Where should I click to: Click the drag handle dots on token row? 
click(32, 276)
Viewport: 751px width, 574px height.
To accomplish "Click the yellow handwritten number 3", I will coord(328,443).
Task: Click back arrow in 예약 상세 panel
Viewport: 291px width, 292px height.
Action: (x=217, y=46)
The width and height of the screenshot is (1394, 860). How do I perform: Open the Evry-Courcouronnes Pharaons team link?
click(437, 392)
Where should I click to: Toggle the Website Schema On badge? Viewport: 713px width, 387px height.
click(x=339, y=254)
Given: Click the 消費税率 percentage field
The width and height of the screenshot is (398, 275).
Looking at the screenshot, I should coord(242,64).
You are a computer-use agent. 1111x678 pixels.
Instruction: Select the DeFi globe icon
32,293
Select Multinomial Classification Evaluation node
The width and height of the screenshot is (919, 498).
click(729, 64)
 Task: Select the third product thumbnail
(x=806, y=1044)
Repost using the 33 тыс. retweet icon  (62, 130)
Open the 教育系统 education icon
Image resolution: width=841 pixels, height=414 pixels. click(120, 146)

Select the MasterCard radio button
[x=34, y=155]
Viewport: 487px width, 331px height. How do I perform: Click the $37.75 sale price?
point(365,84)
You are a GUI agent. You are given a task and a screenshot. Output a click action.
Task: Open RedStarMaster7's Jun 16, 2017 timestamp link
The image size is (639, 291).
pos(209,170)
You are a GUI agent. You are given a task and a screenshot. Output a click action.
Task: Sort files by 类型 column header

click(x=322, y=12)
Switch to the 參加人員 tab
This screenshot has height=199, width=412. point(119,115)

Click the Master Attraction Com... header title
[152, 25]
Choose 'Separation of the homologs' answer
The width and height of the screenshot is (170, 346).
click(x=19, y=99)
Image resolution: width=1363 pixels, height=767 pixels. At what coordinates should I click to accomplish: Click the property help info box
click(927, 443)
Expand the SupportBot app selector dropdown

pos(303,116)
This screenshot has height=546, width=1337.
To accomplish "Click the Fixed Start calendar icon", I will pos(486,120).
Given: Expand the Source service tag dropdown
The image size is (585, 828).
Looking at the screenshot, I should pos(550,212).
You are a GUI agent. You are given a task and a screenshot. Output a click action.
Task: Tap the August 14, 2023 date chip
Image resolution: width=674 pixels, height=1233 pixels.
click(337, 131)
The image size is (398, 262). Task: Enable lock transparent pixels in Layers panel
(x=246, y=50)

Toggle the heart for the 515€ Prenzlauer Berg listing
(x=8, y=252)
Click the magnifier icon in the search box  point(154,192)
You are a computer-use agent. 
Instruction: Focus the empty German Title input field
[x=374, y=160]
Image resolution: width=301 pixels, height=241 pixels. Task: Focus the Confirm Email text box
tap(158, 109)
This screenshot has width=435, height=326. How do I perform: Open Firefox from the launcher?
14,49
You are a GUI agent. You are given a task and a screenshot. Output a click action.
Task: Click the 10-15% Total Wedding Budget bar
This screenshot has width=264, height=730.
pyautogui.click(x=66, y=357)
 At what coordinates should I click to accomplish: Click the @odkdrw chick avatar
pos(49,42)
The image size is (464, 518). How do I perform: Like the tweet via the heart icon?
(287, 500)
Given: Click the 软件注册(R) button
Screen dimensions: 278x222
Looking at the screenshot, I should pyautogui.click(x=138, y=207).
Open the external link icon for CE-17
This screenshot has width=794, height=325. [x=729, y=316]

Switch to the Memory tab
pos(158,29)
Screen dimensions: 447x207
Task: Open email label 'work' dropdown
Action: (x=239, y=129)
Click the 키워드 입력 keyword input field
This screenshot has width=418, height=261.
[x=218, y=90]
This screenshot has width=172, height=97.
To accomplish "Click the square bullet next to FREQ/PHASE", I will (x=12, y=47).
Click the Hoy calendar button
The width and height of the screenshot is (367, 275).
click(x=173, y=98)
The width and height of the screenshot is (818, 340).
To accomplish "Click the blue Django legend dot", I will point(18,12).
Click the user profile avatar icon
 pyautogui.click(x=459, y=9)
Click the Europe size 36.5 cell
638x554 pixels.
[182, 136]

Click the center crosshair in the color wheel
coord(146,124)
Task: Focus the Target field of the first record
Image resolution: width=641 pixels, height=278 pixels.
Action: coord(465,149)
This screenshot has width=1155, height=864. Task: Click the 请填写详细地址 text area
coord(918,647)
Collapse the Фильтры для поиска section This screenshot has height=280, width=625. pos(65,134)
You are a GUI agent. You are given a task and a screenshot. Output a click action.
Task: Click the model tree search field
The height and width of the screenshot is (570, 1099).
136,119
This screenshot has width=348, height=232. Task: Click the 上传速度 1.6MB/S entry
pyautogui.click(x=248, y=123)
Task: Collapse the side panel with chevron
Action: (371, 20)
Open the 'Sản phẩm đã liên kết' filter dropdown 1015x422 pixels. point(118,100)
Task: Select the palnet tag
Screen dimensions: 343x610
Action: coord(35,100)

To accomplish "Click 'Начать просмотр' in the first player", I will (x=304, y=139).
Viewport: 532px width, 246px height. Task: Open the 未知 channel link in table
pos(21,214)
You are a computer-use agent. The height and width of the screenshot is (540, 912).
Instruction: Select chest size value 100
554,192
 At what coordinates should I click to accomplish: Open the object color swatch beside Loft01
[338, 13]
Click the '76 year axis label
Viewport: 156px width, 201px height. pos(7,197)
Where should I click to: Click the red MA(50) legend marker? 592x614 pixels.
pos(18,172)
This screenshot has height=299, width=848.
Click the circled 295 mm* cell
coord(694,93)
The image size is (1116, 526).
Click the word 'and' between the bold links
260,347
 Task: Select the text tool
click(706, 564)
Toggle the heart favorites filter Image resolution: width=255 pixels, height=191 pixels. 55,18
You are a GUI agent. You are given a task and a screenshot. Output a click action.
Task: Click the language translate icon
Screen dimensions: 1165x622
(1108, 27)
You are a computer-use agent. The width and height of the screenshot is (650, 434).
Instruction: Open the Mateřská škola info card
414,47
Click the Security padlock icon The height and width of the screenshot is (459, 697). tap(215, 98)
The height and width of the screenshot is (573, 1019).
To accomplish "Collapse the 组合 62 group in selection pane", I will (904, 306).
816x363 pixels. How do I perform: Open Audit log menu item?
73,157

#####

Rewrite all of the entries above, replacing every "GUI agent" with "interface agent" and leaving everything else unchanged.

Where should I click to: Click the drag handle dots on token row? 
click(32, 276)
Viewport: 751px width, 574px height.
To accomplish "Click the yellow handwritten number 3", I will coord(328,443).
Task: Click back arrow in 예약 상세 panel
Viewport: 291px width, 292px height.
Action: (x=217, y=46)
The width and height of the screenshot is (1394, 860). How do I perform: Open the Evry-Courcouronnes Pharaons team link?
click(437, 392)
Where should I click to: Toggle the Website Schema On badge? Viewport: 713px width, 387px height.
click(x=339, y=254)
Given: Click the 消費税率 percentage field
The width and height of the screenshot is (398, 275).
Looking at the screenshot, I should coord(242,64).
You are a computer-use agent. 1111x678 pixels.
Instruction: Select the DeFi globe icon
32,293
Select Multinomial Classification Evaluation node
The width and height of the screenshot is (919, 498).
click(729, 64)
 Task: Select the third product thumbnail
(x=806, y=1044)
Repost using the 33 тыс. retweet icon  (62, 130)
Open the 教育系统 education icon
Image resolution: width=841 pixels, height=414 pixels. click(120, 146)

Select the MasterCard radio button
[x=34, y=155]
Viewport: 487px width, 331px height. How do I perform: Click the $37.75 sale price?
point(365,84)
You are a interface agent. You are given a task and a screenshot. Output a click action.
Task: Open RedStarMaster7's Jun 16, 2017 timestamp link
The image size is (639, 291).
pos(209,170)
You are a interface agent. You are given a task and a screenshot. Output a click action.
Task: Sort files by 类型 column header

click(x=322, y=12)
Switch to the 參加人員 tab
This screenshot has height=199, width=412. point(119,115)

Click the Master Attraction Com... header title
[152, 25]
Choose 'Separation of the homologs' answer
The width and height of the screenshot is (170, 346).
click(x=19, y=99)
Image resolution: width=1363 pixels, height=767 pixels. At what coordinates should I click to accomplish: Click the property help info box
click(927, 443)
Expand the SupportBot app selector dropdown

pos(303,116)
This screenshot has height=546, width=1337.
To accomplish "Click the Fixed Start calendar icon", I will pos(486,120).
Given: Expand the Source service tag dropdown
The image size is (585, 828).
Looking at the screenshot, I should pos(550,212).
You are a interface agent. You are given a task and a screenshot. Output a click action.
Task: Tap the August 14, 2023 date chip
Image resolution: width=674 pixels, height=1233 pixels.
click(337, 131)
The image size is (398, 262). Task: Enable lock transparent pixels in Layers panel
(x=246, y=50)

Toggle the heart for the 515€ Prenzlauer Berg listing
(x=8, y=252)
Click the magnifier icon in the search box  point(154,192)
You are a computer-use agent. 
Instruction: Focus the empty German Title input field
[x=374, y=160]
Image resolution: width=301 pixels, height=241 pixels. Task: Focus the Confirm Email text box
tap(158, 109)
This screenshot has width=435, height=326. How do I perform: Open Firefox from the launcher?
14,49
You are a interface agent. You are given a task and a screenshot. Output a click action.
Task: Click the 10-15% Total Wedding Budget bar
This screenshot has width=264, height=730.
pyautogui.click(x=66, y=357)
 At what coordinates should I click to accomplish: Click the @odkdrw chick avatar
pos(49,42)
The image size is (464, 518). How do I perform: Like the tweet via the heart icon?
(287, 500)
Given: Click the 软件注册(R) button
Screen dimensions: 278x222
Looking at the screenshot, I should pyautogui.click(x=138, y=207).
Open the external link icon for CE-17
This screenshot has width=794, height=325. [x=729, y=316]

Switch to the Memory tab
pos(158,29)
Screen dimensions: 447x207
Task: Open email label 'work' dropdown
Action: (x=239, y=129)
Click the 키워드 입력 keyword input field
This screenshot has width=418, height=261.
[x=218, y=90]
This screenshot has width=172, height=97.
To accomplish "Click the square bullet next to FREQ/PHASE", I will (x=12, y=47).
Click the Hoy calendar button
The width and height of the screenshot is (367, 275).
click(x=173, y=98)
The width and height of the screenshot is (818, 340).
To accomplish "Click the blue Django legend dot", I will point(18,12).
Click the user profile avatar icon
 pyautogui.click(x=459, y=9)
Click the Europe size 36.5 cell
638x554 pixels.
[182, 136]

Click the center crosshair in the color wheel
coord(146,124)
Task: Focus the Target field of the first record
Image resolution: width=641 pixels, height=278 pixels.
Action: coord(465,149)
This screenshot has width=1155, height=864. Task: Click the 请填写详细地址 text area
coord(918,647)
Collapse the Фильтры для поиска section This screenshot has height=280, width=625. pos(65,134)
You are a interface agent. You are given a task and a screenshot. Output a click action.
Task: Click the model tree search field
The height and width of the screenshot is (570, 1099).
136,119
This screenshot has width=348, height=232. Task: Click the 上传速度 1.6MB/S entry
pyautogui.click(x=248, y=123)
Task: Collapse the side panel with chevron
Action: (371, 20)
Open the 'Sản phẩm đã liên kết' filter dropdown 1015x422 pixels. point(118,100)
Task: Select the palnet tag
Screen dimensions: 343x610
Action: coord(35,100)

To accomplish "Click 'Начать просмотр' in the first player", I will (x=304, y=139).
Viewport: 532px width, 246px height. Task: Open the 未知 channel link in table
pos(21,214)
You are a computer-use agent. The height and width of the screenshot is (540, 912).
Instruction: Select chest size value 100
554,192
 At what coordinates should I click to accomplish: Open the object color swatch beside Loft01
[338, 13]
Click the '76 year axis label
Viewport: 156px width, 201px height. pos(7,197)
Where should I click to: Click the red MA(50) legend marker? 592x614 pixels.
pos(18,172)
This screenshot has height=299, width=848.
Click the circled 295 mm* cell
coord(694,93)
The image size is (1116, 526).
Click the word 'and' between the bold links
260,347
 Task: Select the text tool
click(706, 564)
Toggle the heart favorites filter Image resolution: width=255 pixels, height=191 pixels. 55,18
You are a interface agent. You are given a task and a screenshot. Output a click action.
Task: Click the language translate icon
Screen dimensions: 1165x622
(1108, 27)
You are a computer-use agent. The width and height of the screenshot is (650, 434).
Instruction: Open the Mateřská škola info card
414,47
Click the Security padlock icon The height and width of the screenshot is (459, 697). tap(215, 98)
The height and width of the screenshot is (573, 1019).
To accomplish "Collapse the 组合 62 group in selection pane", I will (904, 306).
816x363 pixels. How do I perform: Open Audit log menu item?
73,157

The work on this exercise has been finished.